## TEXT
----------

Confirmatory HIV Test to Prevent Incorrect HIV Diagnosis
Confirmatory HIV testing may substantially reduce the number of false diagnoses. Many infants in South Africa have been falsely diagnosed as HIV-infected and have been given unneeded treatments. This is the finding of a recent research at the University of Cape Town, South Africa.
Confirmatory testing is recommended by the World Health Organization and South African guidelines, but in many settings, uptake is low.

The specificity of nucleic acid amplification tests (NAATs) for early infant HIV diagnosis (EID) is less than 100 percent, meaning some infants are incorrectly diagnosed with HIV. Using an existing computer simulation model of pediatric HIV, the authors of the new study examined the impact of a second NAAT in infants to confirm a first positive result. They assumed a NAAT cost of $25, specificity of 99.6%, and sensitivity of 100%.

Without confirmatory testing, 128 of every 1000 infants initiating antiretroviral therapy (ART) were actually HIV-uninfected, due to false-positive diagnoses; with confirmatory testing, only 1 out of 1000 infants initiating ART was truly uninfected. Because a second round of testing averted costly and unnecessary HIV care and ART in HIV-uninfected infants, the additional testing was projected to be cost-saving over a lifetime, costing $1,790 per infant tested, compared to $1,830 without confirmatory testing. The study went on to show that when confirmatory testing is used, ART should be initiated immediately after a first positive NAAT. Waiting even one month until the return of a second test to initiate ART can markedly reduce both short-term and long-term survival for HIV-infected infants.

----------

## TASK SET
• a. Name each abbreviation that the HIV testing article spells out, along with its full form.
• b. Please resume the HIV testing article after its final sentence and write one more paragraph.
The listing that comes after the HIV testing article plays no part here.

## AVAILABLE DATA
----------

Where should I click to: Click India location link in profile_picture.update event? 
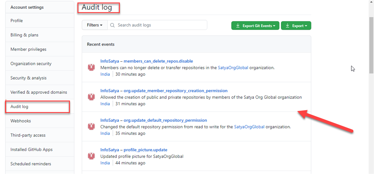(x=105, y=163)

----------

## LIST OF ANSWERS
• a.
NAATs: nucleic acid amplification tests
EID: early infant HIV diagnosis
ART: antiretroviral therapy

• b.
"We find that use of a second NAAT for confirmatory testing in EID programmes will substantially reduce the proportion of infants incorrectly diagnosed as HIV-infected and initiated on ART in settings with low infant HIV transmission rates like South Africa" says Ms. Dunning. "While projected cost differences are small, confirmatory testing is likely to be cost-saving under a wide range of scenarios in South Africa," notes Dr. Andrea Ciaranello of Massachusetts General Hospital and Harvard Medical School, senior author on the study. "Concerns about the cost of the second test itself should not be the reason to avoid this important intervention."